For example, when grooving one stainless steel plate with the length of 2m for 2mm depth, if the first knife feeding amount be set at 0.5mm and grooving for 2m continuously, the knife will generate a lot heat and turns soft, which is easy to reduce the grooving quality after 1.5m and increase the burr size. If the knife feeding amount is 0.2mm, 10 times grooving will be needed for finishing the grooving of the 2mm metal sheet, which greatly affects the fabrication efficiency.
Therefore, in addition to setting the amount of knives feed, the number of knives working at the same time should also be set when grooving the plate with a longer size.
In this case, 3 ~ 4 knives are generally used to work simultaneously (Fig. 7). The feed amount of each knife differs by about 2mm. If the first feed is 5mm, then the second, third and fourth feed are 7mm, 9mm and 11mm respectively. This can not only guarantee the quality of grooving but also improve work efficiency.
Fig.7 Knives amount and installation method
How to Avoid Bending Angle and Size Deviation
For bending technique, the quality of bending mainly depends on the two important parameters – bending angle and size.
In order to guarantee the forming size and angle of bending, the following problems should be paid attention to:
⑴ If the top punch and bottom die are not centered, it will lead to the error of bending size. Therefore, the upper die and lower die should be centered before bending.
⑵ The relative position of the plate and the lower die may change after the left-right moving of the back stopper, thus affecting the bending size. Therefore, the position distance of back stopper should be measured again before bending.
⑶ The lack of parallelism between the workpiece and the lower die will cause bending spring back and affect the bending angle. The parallelism should be measured and adjusted before bending.
⑷ If the angle of the first bending is insufficient, the second bending will also be affected. The accumulation of bending error will lead to the error increase of workpiece forming size and angle. Therefore, it is particularly important to ensure the accuracy of single time bending.

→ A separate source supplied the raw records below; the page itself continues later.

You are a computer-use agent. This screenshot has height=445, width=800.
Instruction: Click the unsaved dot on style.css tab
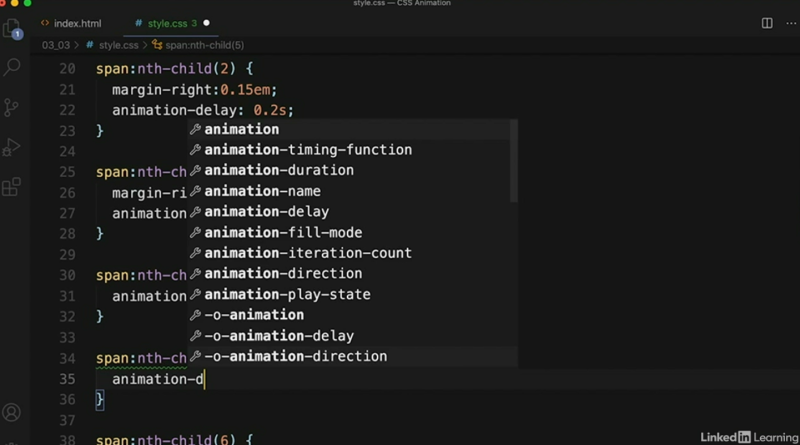click(205, 22)
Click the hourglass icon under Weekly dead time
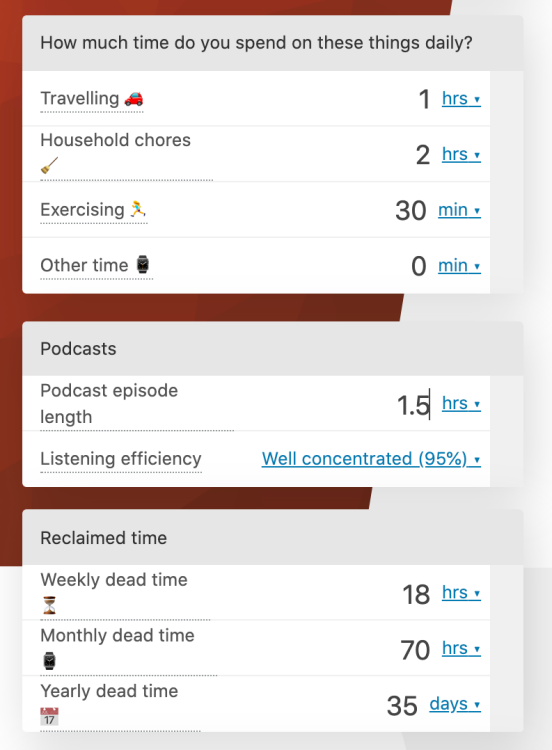 [x=49, y=605]
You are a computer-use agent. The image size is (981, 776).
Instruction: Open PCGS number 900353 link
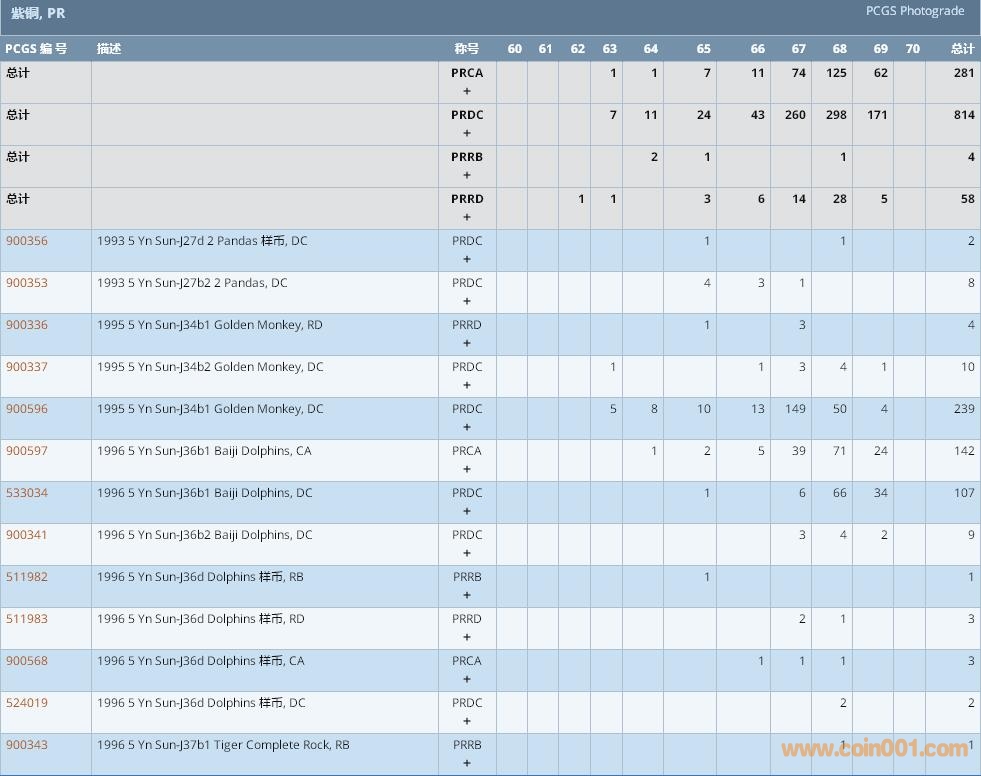point(27,283)
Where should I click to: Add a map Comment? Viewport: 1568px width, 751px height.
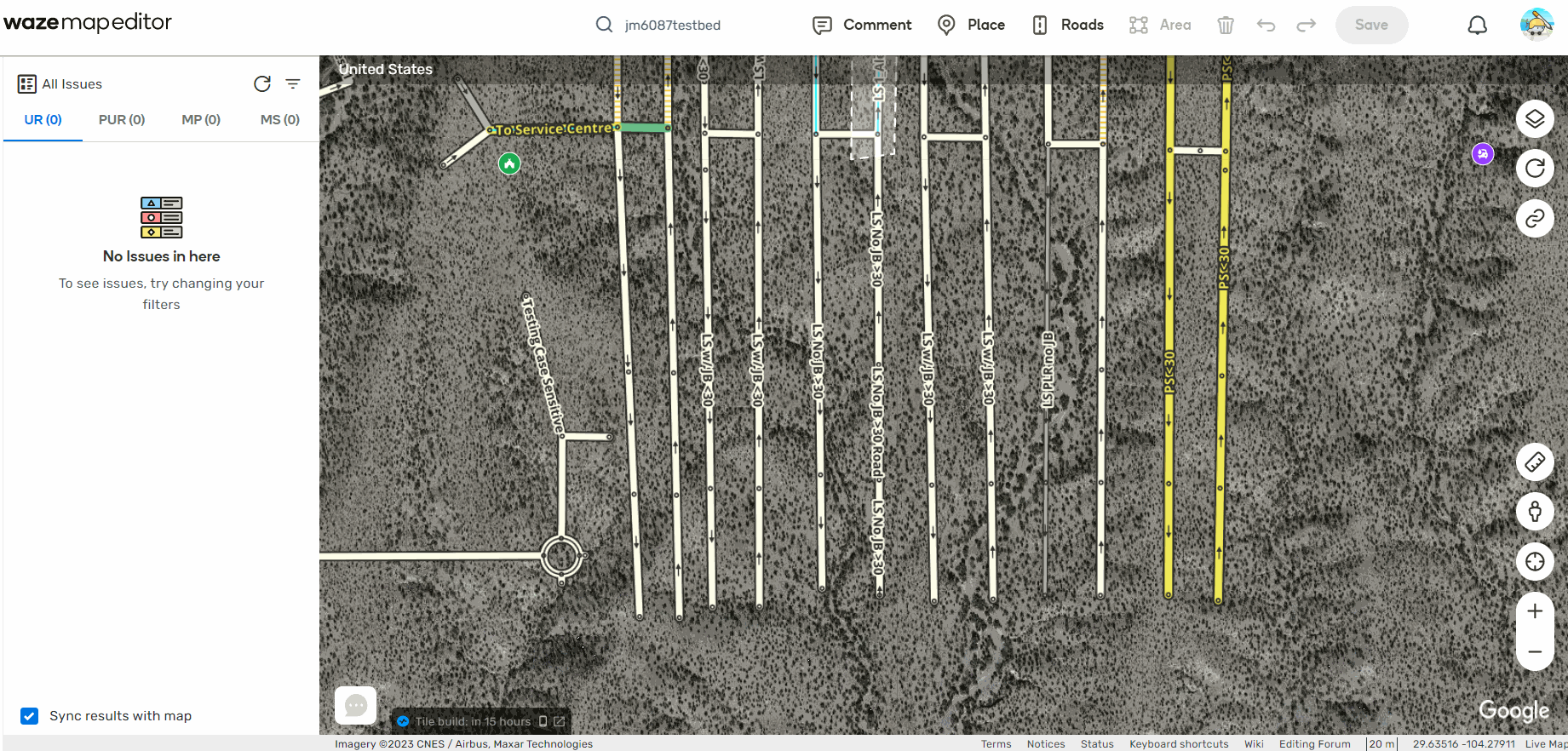[862, 26]
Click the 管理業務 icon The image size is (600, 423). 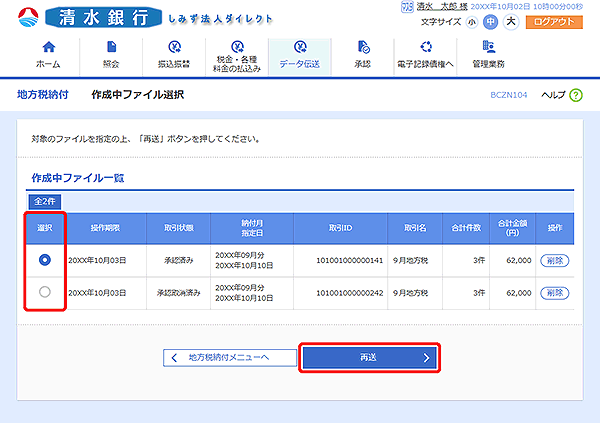point(489,47)
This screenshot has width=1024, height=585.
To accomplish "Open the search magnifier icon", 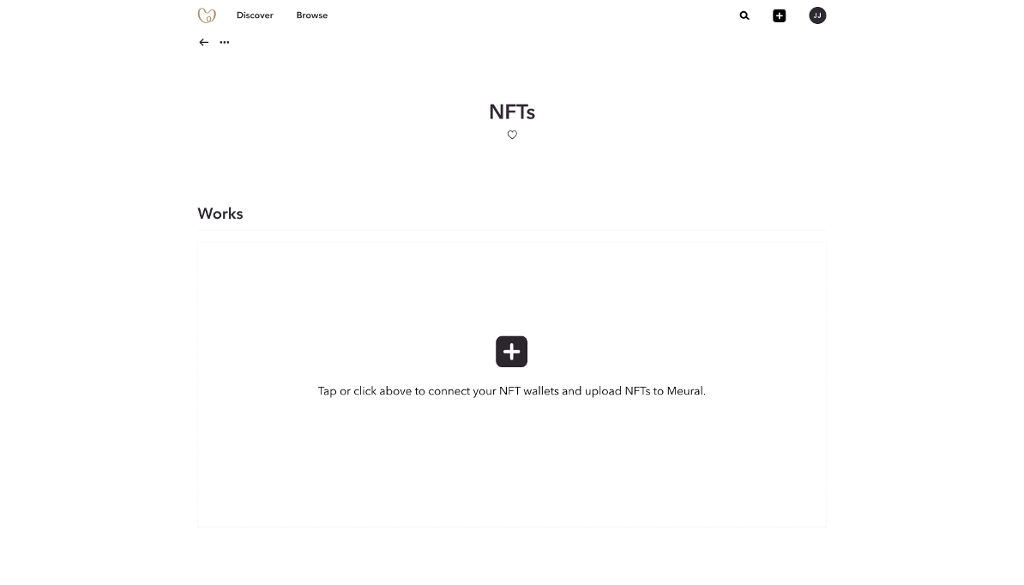I will (x=744, y=15).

⑸ When bending, the size of the V opening of the lower die is inversely proportional to the bending force. When processing metal plates with different thickness, appropriate V opening of the lower die should be selected according to the regulations. Generally, 6-8 times of the thickness of the plate is the most appropriate choice.

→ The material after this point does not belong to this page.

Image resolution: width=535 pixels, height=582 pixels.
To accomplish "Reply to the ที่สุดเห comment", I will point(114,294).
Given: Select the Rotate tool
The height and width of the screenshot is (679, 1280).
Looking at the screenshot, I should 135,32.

⑹ When the workpiece is bent on the press brake after v-grooving, it is necessary to make sure that the upper ambiguous edge, the V-shaped bottom edge of the workpiece and the V-shaped bottom edge of the lower die are on the same vertical surface.

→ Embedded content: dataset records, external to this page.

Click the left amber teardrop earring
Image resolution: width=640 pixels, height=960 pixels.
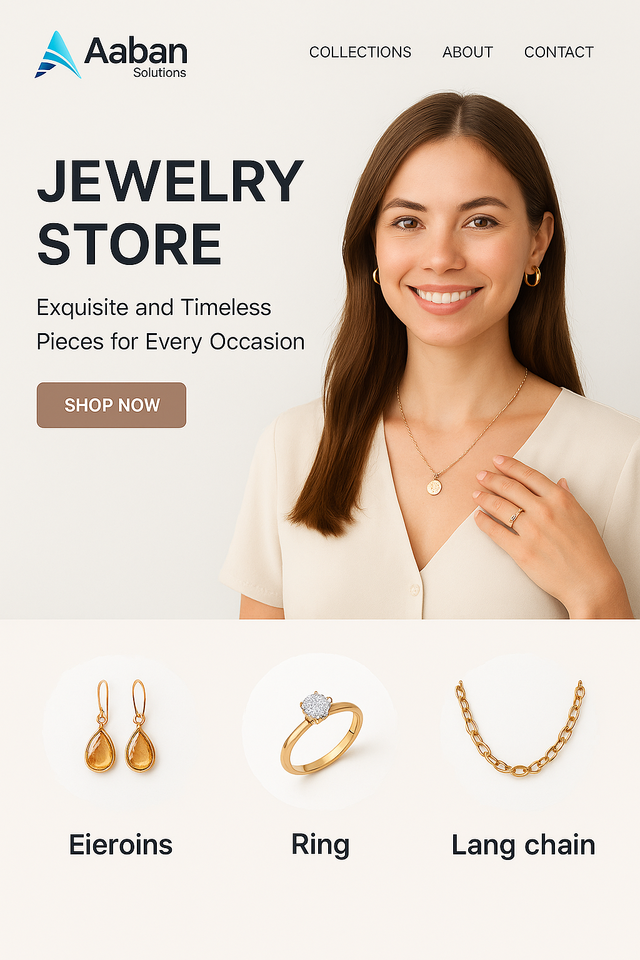pyautogui.click(x=100, y=726)
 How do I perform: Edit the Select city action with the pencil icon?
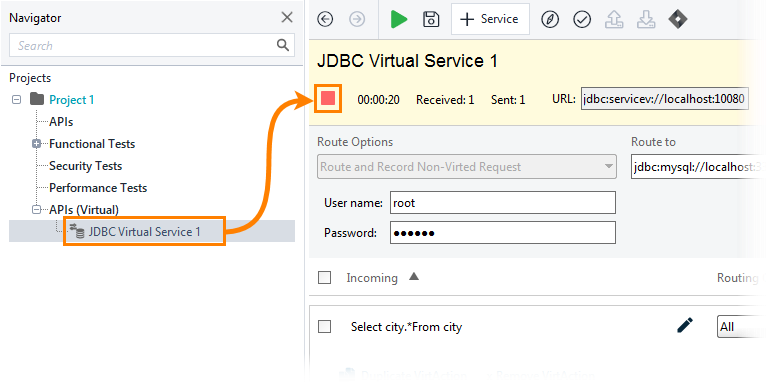685,325
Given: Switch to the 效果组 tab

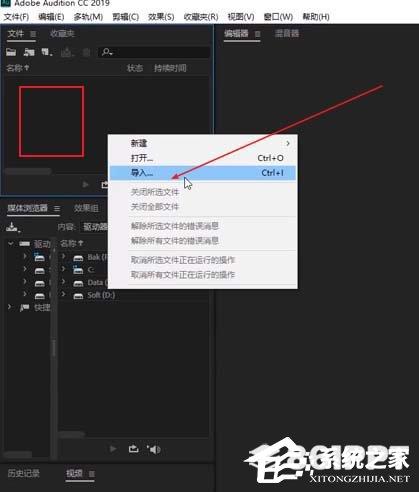Looking at the screenshot, I should [x=86, y=208].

⑺ When bending the workpiece after grooving, the angle of the upper die should be controlled at around 84°so as to avoid die to clamp.
Calculation of Sheet Metal Unfolding Length
I believe most of you already know how to calculate the unfolding length before grooving.
Do you really know how to calculate the unfolding length after grooving?
Let me explain this to you with one example.
The following picture shows the sizes of each edge of the workpiece. The thickness of the sheet metal is 3mm.
Bending after grooving:
If the customer request to have smaller radius and the remaining sheet thickness is 0.5mm, then the unfolding length L = (40-0.5) + (30-2×0.5) + (30-2×0.5) + (10-0.5) = 107mm
Directly bending without grooving:
If directly bend without grooving, the K-factor choose 0.25, so the unfolding length L = (40-3+0.25) + (30-6+2×0.25) + (30-6+2×0.25) + (10-3+0.25) = 93.5mm
As a new kind of bending technique, grooving is the result of market selection. Only by mastering various processing techniques can we make better products. Only by constantly exploring and pursuing new techniques can we produce better products.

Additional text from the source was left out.